But he declined to say how long the campaign might take or how it might be escalated to dislodge an unrepentant Gaddafi, the ultimate goal announced by President Obama Feb. 26 that the Libyan leader must step down.

"We're not retreating anywhere," Gaddafi boasted on a radio broadcast Sunday, taunting the western military coalition. "You are going to return defeated."

The air and missile attacks, joined Sunday by Marine Harrier strike fighters from the strike carrier USS Kearsarge in the Mediterranean, are targeting purely military targets, and as the conflict continues, Gaddafi reportedly is moving more of his assets into schools and mosques, knowing that the U.S. won’t attack for fear of causing civilian casualties.

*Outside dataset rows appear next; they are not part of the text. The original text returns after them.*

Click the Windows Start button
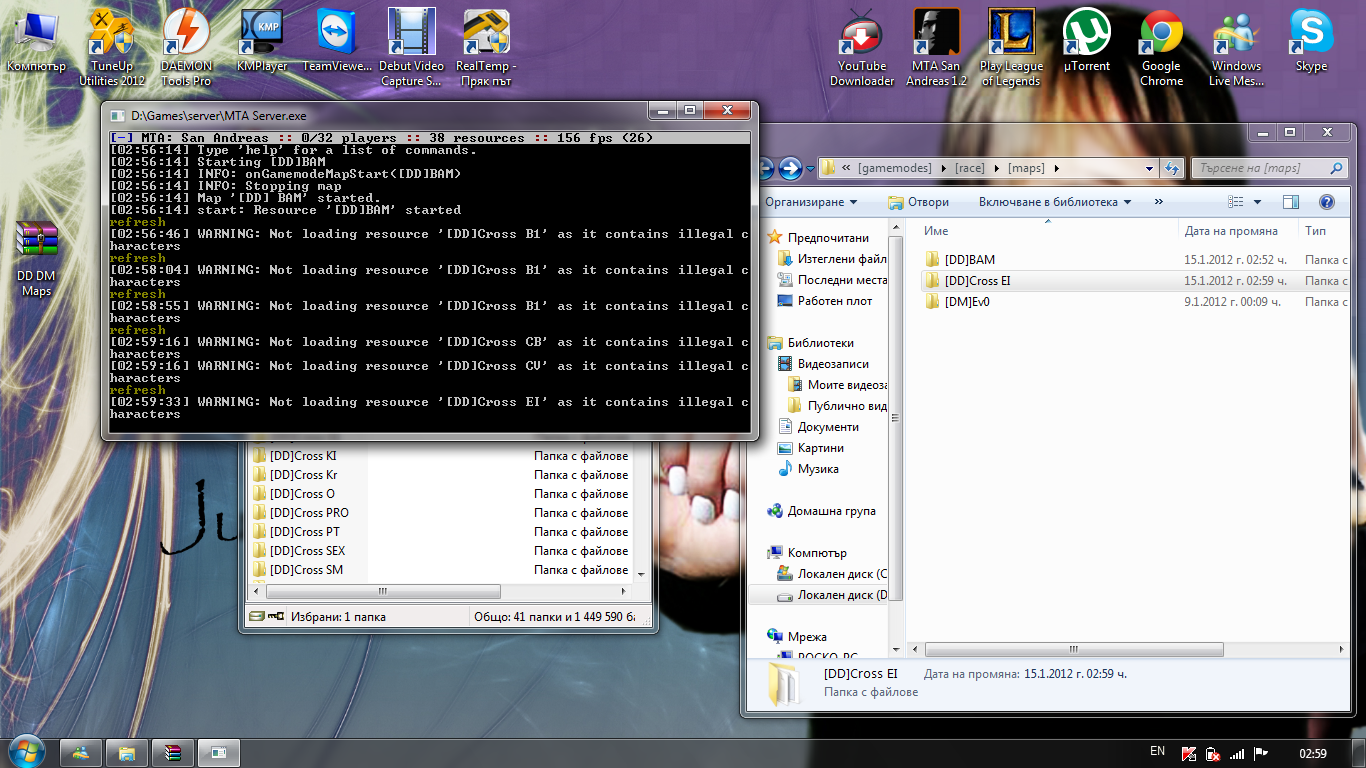pyautogui.click(x=26, y=752)
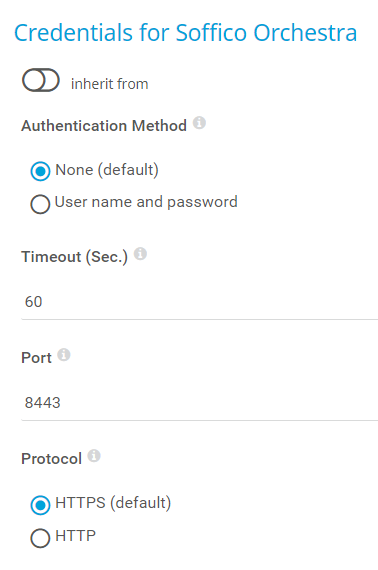The image size is (378, 570).
Task: Choose User name and password radio circle
Action: pyautogui.click(x=40, y=204)
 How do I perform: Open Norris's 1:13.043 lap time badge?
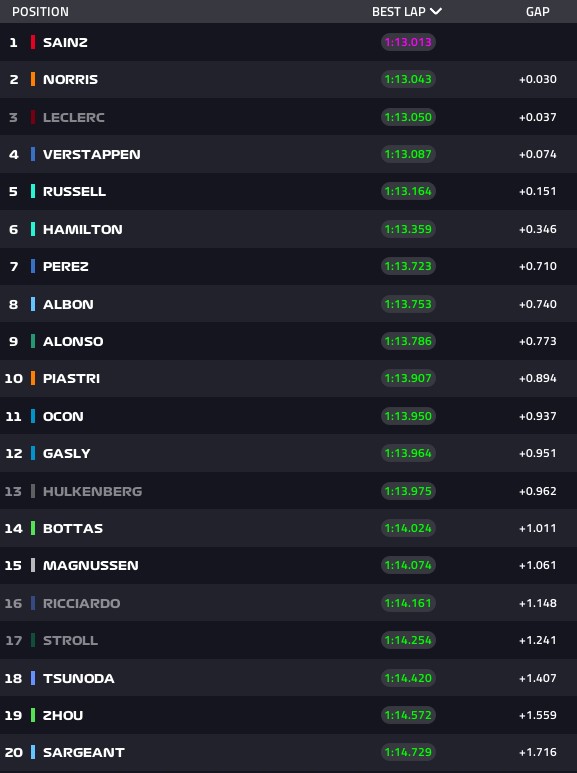pos(408,79)
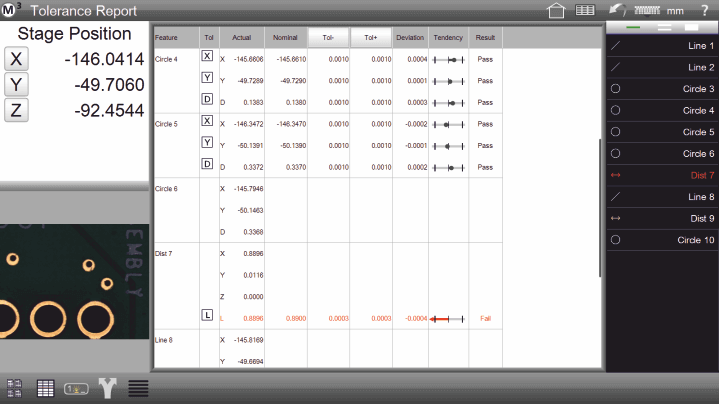Toggle the D tolerance box for Circle 5
Image resolution: width=719 pixels, height=404 pixels.
click(207, 166)

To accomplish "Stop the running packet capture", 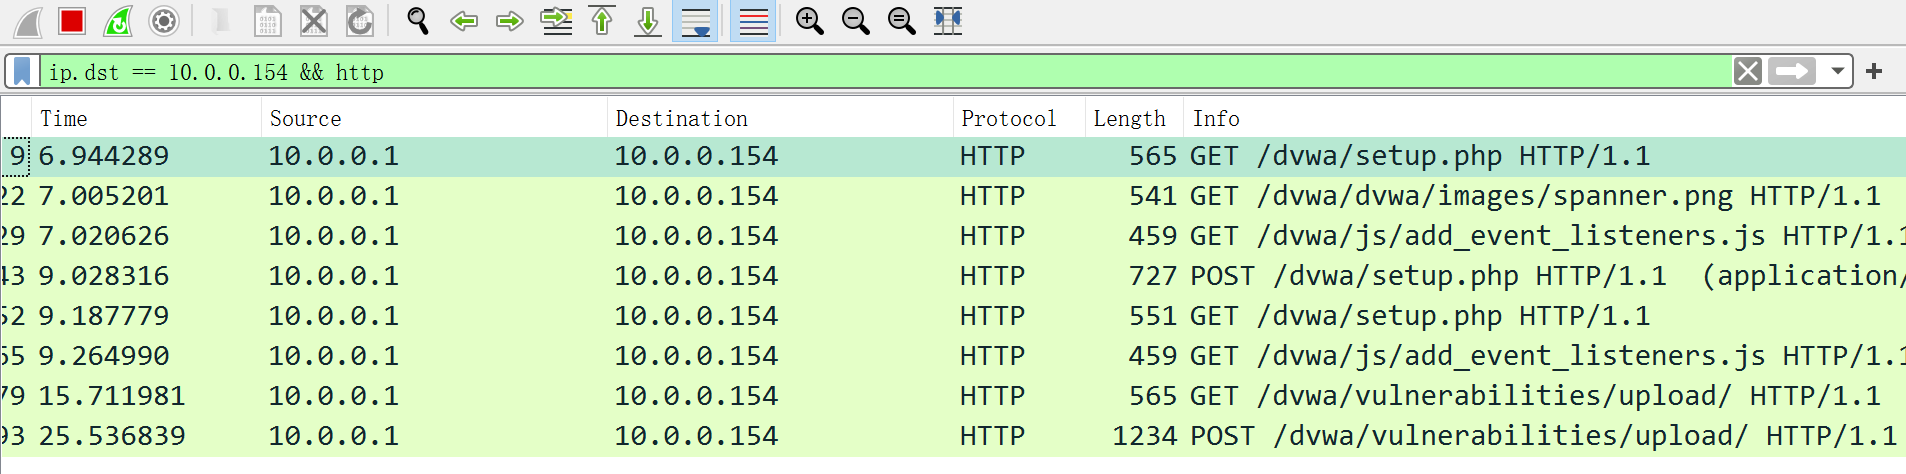I will tap(72, 21).
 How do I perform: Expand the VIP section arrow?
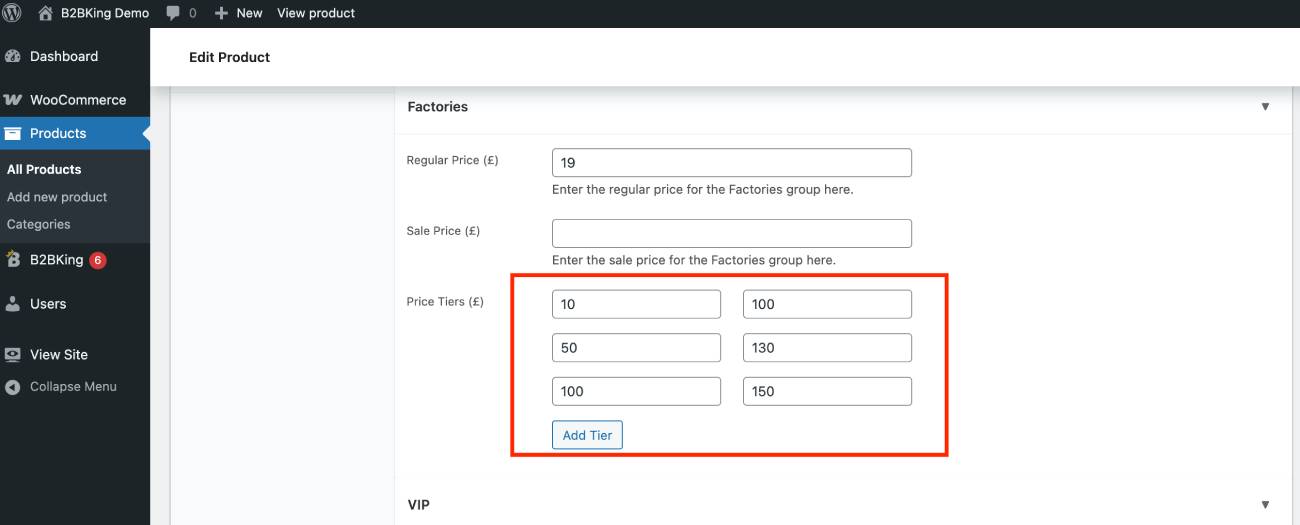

And he retains an unnerving ability to retaliate. With his long experience with terrorism, he could launch terrorist attacks inside Benghazi without exposing his tanks and artillery to allied air strikes. He might threaten to use his stockpiles of mustard gas on civilians unless the U.S. backs off. And he might authorize terrorist strikes against Americans and other civilians in Europe -- as he has done many times before.

Gaddafi "will fight until the end," said Ali Suleiman Aujali, who was Gaddafi’s ambassador in Washington until he defected earlier this month. He told ABC’s Christine Amanpour Sunday that Gaddafi "has no other choice. He has no shelter to go. And this is his -- his attitude. He will never give up."

Much on the minds of Obama administration officials and others is Gaddafi’s record of deadly attacks on civilian aircraft, including the 1988 bombing of Pan Am flight 103, which killed all 270 people on board, and the bombing a year later of a UTA flight over Niger, killing all 171 on board. Both of those attacks followed the U.S. air strikes against Tripoli ordered by President Reagan in 1986.

Obama held a secure conference call Sunday with his national security team, including adviser Tom Donilon, Secretary of State Hillary Clinton, Pentagon chief Bob Gates, and Army Gen. Carter F. Ham, who is directing the operation as commander of U.S. Africa Command.

Their dilemma eerily reflects the NATO air war against Yugoslavia’s Slobodan Milosevic more than a decade ago, which took 78 days of bombing to bring to a conclusion. Even then, analysts believe the bombing was not instrumental in convincing Milosevic to give up.

Called Operation Allied Force, the 1999 Yugoslav air war -- like the current operation against Libya -- was envisioned as a quick strike against a militarily weak force. But the NATO campaign led by the United States quickly bogged down, hampered by "a surprisingly resilient opponent" in Milosevic, according to a thorough post-war analysis by Benjamin Lambeth, a senior air analyst at the RAND Corporation. In another lesson for those in charge of Operation Odyssey Dawn against Libya, the allies were hampered by "sharp differences of opinion" about how to proceed, especially on whether to use ground forces to put further pressure on Milosevic, Lambeth wrote.

When the Yugoslav leader eventually did give up, it was as much because Russia had withdrawn its support, and because an impatient U.S. was taking initial, hesitant steps to deploy ground troops into Yugoslavia.

No such options seem to exist at the moment. But one factor weighs heavily against Gaddafi: Virtually all of his Arab and North African neighbors are united against him. With good reason: At one time or another over the past decades, Gaddafi has directed terrorist attacks against almost all of them.